The Kungsleden is a 440km trail stretching through the wilderness in northern Sweden. The most popular segment is the northernmost portion, from Abisko to Kebnekaise/ Nikkaluokta (~110km). It is also the segment I was to attempt, on my first serious hike in Europe. The Kungsleden is generally well marked, with cabins spaced out comfortably enough for day hikes (~10 to 20km). Starting out at Nikkaluokta, I made a couple of detours before reaching the Kungsleden at Singi, heading towards Abisko. Most people though, do it the other way, from Abisko to Nikkaluokta.
September 8th, 2016
Having survived 4 eventful, but at times really terrifying days in Swedish Lapland (in Kebnekaise and Tarfala) so far, I was glad to finally be on the Kungsleden proper. No more summit attempts, ice sheet crossings, or hours without seeing a single soul. I wasn’t expecting to see that many people on the trail though. It was late in the hiking season, and the direction I was in meant less likelihood of seeing people later in the day.
Kungsleden: Kebnekaise to Singi (Day 1)
Exiting the Tarfala Valley (8km), I arrived at the junction between the trails to Nikkaluokta, Kebnekaise and Tarfala for the third time in 4 days. It was around noon by then. I figured I’ll have just about enough time to reach Singi before sunset (16km away).
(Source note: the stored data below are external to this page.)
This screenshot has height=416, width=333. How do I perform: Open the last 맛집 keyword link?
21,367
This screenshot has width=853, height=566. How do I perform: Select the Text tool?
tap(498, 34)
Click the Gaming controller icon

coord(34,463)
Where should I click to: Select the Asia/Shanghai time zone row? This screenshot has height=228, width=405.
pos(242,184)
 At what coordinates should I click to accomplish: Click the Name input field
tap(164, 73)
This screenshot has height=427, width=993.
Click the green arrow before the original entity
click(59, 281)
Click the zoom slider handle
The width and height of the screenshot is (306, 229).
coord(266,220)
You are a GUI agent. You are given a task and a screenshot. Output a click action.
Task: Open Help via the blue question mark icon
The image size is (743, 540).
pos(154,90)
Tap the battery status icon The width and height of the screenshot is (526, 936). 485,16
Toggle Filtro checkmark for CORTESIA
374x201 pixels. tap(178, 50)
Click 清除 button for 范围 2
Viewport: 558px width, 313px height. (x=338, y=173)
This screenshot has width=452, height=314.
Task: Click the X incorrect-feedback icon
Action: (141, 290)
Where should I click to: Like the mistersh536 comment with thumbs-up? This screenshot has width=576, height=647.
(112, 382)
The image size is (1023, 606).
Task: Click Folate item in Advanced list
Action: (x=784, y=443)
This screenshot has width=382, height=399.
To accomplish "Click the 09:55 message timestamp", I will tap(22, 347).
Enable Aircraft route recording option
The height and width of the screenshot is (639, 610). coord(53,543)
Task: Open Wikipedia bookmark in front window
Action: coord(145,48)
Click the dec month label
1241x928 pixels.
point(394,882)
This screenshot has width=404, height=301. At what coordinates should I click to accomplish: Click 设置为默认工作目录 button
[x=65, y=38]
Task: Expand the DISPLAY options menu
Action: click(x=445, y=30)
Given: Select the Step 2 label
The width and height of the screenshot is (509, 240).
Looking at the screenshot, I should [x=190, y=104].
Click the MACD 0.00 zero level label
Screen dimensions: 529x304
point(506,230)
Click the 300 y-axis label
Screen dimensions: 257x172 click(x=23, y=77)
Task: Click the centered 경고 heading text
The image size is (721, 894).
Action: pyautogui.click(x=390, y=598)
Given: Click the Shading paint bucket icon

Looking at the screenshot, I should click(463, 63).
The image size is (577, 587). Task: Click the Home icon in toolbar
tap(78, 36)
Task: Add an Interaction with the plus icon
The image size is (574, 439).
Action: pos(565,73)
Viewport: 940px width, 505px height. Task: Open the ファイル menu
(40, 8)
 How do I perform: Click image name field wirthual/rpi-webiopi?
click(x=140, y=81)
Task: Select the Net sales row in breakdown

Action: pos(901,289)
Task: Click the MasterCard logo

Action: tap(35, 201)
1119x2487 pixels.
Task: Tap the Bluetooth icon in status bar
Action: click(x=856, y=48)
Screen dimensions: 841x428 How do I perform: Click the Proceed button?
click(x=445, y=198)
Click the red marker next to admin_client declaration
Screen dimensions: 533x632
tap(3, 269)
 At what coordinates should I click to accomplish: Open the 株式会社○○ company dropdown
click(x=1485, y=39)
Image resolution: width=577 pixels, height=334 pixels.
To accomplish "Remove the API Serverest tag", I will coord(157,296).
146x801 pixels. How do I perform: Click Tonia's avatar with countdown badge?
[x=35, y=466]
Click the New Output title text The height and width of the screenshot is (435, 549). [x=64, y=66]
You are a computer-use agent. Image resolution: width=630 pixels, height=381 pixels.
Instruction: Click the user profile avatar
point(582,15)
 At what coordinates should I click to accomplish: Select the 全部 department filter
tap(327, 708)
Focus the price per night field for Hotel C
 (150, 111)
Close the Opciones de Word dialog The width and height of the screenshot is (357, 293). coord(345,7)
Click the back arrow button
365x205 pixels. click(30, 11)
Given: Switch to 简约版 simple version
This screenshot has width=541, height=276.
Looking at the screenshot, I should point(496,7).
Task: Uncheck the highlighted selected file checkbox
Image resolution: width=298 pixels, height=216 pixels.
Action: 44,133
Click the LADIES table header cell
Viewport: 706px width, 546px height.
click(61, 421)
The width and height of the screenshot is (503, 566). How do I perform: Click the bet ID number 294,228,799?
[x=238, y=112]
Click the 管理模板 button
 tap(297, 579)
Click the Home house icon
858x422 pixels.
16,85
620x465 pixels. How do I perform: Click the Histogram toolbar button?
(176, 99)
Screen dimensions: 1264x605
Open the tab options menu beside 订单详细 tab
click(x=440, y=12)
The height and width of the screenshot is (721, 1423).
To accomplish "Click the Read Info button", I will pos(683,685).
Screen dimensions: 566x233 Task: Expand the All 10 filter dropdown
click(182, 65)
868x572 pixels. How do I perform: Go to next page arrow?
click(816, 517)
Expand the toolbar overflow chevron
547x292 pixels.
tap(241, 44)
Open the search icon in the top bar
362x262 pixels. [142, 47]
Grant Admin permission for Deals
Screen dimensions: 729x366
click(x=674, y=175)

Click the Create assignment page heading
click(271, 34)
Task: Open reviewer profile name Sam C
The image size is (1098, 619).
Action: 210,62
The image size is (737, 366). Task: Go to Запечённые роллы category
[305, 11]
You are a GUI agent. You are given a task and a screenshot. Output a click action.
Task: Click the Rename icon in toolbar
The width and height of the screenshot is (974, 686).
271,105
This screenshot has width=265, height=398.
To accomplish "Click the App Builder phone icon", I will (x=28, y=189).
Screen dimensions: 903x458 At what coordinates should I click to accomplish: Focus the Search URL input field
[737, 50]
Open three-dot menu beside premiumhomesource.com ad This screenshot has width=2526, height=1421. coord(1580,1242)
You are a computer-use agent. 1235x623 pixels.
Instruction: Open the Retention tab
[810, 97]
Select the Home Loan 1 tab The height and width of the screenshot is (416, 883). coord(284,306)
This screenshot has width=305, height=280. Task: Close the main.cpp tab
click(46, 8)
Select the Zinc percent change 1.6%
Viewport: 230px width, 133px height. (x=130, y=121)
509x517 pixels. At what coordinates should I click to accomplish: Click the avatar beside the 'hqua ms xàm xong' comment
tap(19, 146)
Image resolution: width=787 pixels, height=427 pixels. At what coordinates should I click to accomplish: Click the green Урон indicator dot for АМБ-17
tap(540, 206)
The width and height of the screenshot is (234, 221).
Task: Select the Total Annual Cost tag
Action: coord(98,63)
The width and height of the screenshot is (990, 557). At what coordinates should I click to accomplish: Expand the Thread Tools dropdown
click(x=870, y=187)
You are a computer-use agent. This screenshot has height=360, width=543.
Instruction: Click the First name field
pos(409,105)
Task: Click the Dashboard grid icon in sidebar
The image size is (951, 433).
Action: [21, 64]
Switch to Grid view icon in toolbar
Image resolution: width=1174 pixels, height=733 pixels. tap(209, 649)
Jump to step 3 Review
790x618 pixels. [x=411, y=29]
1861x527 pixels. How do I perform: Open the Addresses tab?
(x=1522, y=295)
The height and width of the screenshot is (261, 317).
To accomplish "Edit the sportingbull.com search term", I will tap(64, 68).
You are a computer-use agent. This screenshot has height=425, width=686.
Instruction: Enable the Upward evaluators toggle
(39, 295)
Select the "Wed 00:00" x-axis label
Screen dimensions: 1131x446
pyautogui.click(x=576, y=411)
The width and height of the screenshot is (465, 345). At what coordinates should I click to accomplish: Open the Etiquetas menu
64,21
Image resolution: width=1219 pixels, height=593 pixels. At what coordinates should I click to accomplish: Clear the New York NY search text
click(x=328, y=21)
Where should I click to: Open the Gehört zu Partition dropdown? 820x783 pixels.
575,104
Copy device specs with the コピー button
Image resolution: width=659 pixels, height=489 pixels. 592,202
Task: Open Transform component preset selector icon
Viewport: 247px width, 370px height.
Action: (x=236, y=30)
If things were to go great (haven’t been in the past days), I might be able to make a dash for Salka. I was running a little late in my schedule and hope to catch up with it somehow.
After 4 days of pure fear, awe, terror and amazement, I was feeling a little emotionally drained, and was almost dragging my feet through the Laddjuvaggi valley past Kebnekaise. After all, it wasn’t the first time I was seeing those mountains near Kebnekaise, but only the first time I was to walk through them. They were nonetheless spectacular, and it was an inspiring experience to be walking alongside these giants, the tallest peaks in Sweden.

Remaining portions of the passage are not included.